Number of columns in table

  • I've been researching issues on the number of columns in a table vs performance.

    I have a Customer table, 87 columns, 10,000 records.

    Has (boolean) columns for whether customer wants certain newsletters. E.g. AllowSalesNewsletters, AllowGeneralNewsletters, AllowClearanceNewsletters

    I may add another 5-10 newsletter types, so that would require adding more columns to the table. I could create a related "NewsletterPermissions" table (with foreign key CustomerID), but then I would have 10+ rows in that table for each customer, and I would have to use JOINS all the time when retrieving or updating newsletter data for the customer (seems like a hassle).

    Any thoughts? Thanks.

  • I would go with the ancillary table. Yes, you would have to join to the table to know what newsletters a customer authorized, but the benefit is all you need to do is add a row of data when there is a new newsletter rather than having to add a new column to the table to reflect the new newsletter that is available. A DML change versus a DDL change.

    This is also part of normalizing your data.

  • Hmm.. thank you!

  • I've thought about it some more, and to create an ancillary table seems like much more work. If I have 12 different newsletters then each time a Customer record is created I've got to create 12 new records in the ancillary table.
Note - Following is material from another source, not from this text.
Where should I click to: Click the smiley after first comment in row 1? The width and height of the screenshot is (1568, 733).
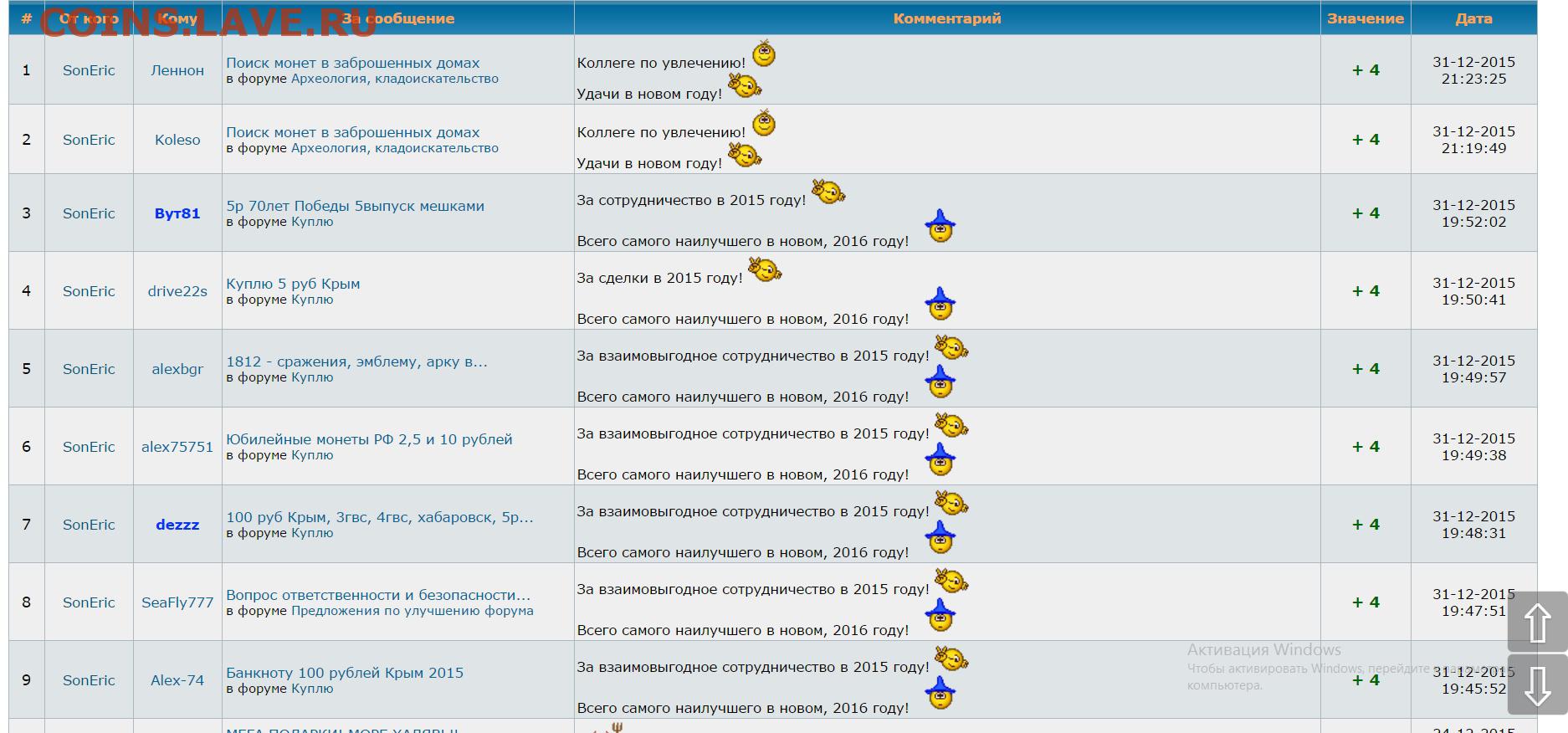coord(763,54)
Then my ancillary table will have 10,000 * 12 = 12,000 rows. Seems excessive. Why not just have 12 columns in the Customer table. These are easily updated. There is no redundant data.... Add new column if a new newsletter is desired.

  • That sounds logical if you don't want a true relational database. Remember the database engine is designed to work well with joins. When you have to keep adding columns what happens to any view you have? And the stored procedures?
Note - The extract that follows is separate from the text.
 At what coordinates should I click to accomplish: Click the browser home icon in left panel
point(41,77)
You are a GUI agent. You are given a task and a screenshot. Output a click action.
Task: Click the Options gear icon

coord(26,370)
    Also what happens if someone created view and procedures with that bad habit, select * from tablename. The new columns won't appear until you recompile.

    It is also a bit of a nightmare to manage single large tables, hence the development of normalisation for database storage. This is why we use database engines and not just flat files. Remember most of the system lifecycle is in production so you want a system that is easy on the maintenance.

    Setting up this type of related data is the best practice method, divulge the data to a table where repeating values will occur.

  • matt6749 (4/6/2014)


    If I have 12 different newsletters then each time a Customer record is created I've got to create 12 new records in the ancillary table.

    Correct

    Then my ancillary table will have 10,000 * 12 = 12,000 rows.

    12000 rows of a couple of ints and a bit. Trivial in terms of size. 12000 rows is nothing.

    Why not just have 12 columns in the Customer table.

    What happens when 10 new newsletters are added with an extra attribute or two is needed for each one (don't say it'll never happen) 20 or 30 more columns?

    These are easily updated. There is no redundant data....

    So's the clientNewsletter table. It has no redundant data either

    Add new column if a new newsletter is desired.

    And change every single piece of code which refers to the newsletter columns. Adding the column's not the problem (well, it is in an environment with a strict change control process). Doing the impact analysis and changing all the referencing code, now that's hard.

    Gail Shaw
    Microsoft Certified Master: SQL Server, MVP, M.Sc (Comp Sci)
    SQL In The Wild: Discussions on DB performance with occasional diversions into recoverability

    We walk in the dark places no others will enter
    We stand on the bridge and no one may pass
  • Thank you all... now I'm convinced! I'm going to use an ancillary table.

    Thanks again,

    Matt

  • If you really want to use a single table, you could use a single smallint or int column with a bit assigned to each newsletter. That isn't necessarily a terrible way to do it, it just depends on what you need.

    SQL DBA,SQL Server MVP(07, 08, 09) "It's a dog-eat-dog world, and I'm wearing Milk-Bone underwear." "Norm", on "Cheers". Also from "Cheers", from "Carla": "You need to know 3 things about Tortelli men: Tortelli men draw women like flies; Tortelli men treat women like flies; Tortelli men's brains are in their flies".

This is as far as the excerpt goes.